Grey Rock Innovations Ltd t/a Dronedesk

These Terms and Conditions apply to the purchase of goods (Goods) by the buyer (you or Customer) from Grey Rock Innovations Ltd, trading as Dronedesk, a company registered in England and Wales under company number 11621288 whose registered office is at Orchard House, Exeter EX5 1BR (we, us or Supplier).

1. Definitions and Interpretation

In these Terms and Conditions, unless the context otherwise requires, the following expressions have the following meanings:

Business Day means any day other than a Saturday, Sunday or bank holiday in England and Wales.

Contract means the legally binding agreement between you and us for the purchase and sale of Goods.

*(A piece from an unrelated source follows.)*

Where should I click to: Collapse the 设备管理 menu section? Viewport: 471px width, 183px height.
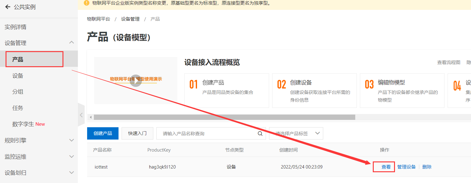[71, 43]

Dispatch Confirmation means our acceptance and confirmation of your Order.

Goods means the products sold by us through our Website.

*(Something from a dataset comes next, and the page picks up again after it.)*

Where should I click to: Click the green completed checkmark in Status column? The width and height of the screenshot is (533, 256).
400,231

Order means the goods specified by you in a purchase order.

Website means our website at www.dronedesk.io or any successor domain.

These Terms and Conditions shall be deemed to have been accepted by you when you accept them, accept a quotation, or take delivery of the Goods (whichever happens earlier) and shall constitute the entire agreement between us. These Terms and Conditions and any quotation (together, the Contract) apply to the purchase and sale of any Goods between us and you, to the exclusion of any other terms that you try to impose or incorporate, or which are implied by trade, custom, practice or course of dealing.

2. Goods

2.1 The description of the Goods is set out in our sales documentation, unless expressly changed in our quotation. In accepting the quotation, you acknowledge that you have not relied upon any statement, promise or other representations about the Goods by us. Descriptions of the Goods set out in our sales documentation are intended as a guide only.

2.2 We may make changes to the specification of the Goods which are required to conform to any applicable safety or other statutory or regulatory requirements.

3. Price

3.1 The price (Price) of the Goods is set out in our quotation current at the date of your order or such other price as we may agree in writing.

3.2 If the cost of the Goods to us increases due to any factor beyond our control including, but not limited to, material costs, labour costs, alteration of exchange rates or duties, or changes to delivery rates, we may increase the Price prior to delivery, provided we have informed you of such increase.

3.3 You may be entitled to discounts. Any eligible discount must be disclosed prior to order. Discounts, vouchers, codes or any other form of discount will not be eligible once an order has been placed.

3.4 The Price is inclusive of fees for standard packaging. If you request a variation to standard packaging, we may charge additional costs.

3.5 The Price is exclusive of any applicable VAT (VAT Registration Number: GB352634014) and other taxes or levies which are imposed or charged by any competent authority.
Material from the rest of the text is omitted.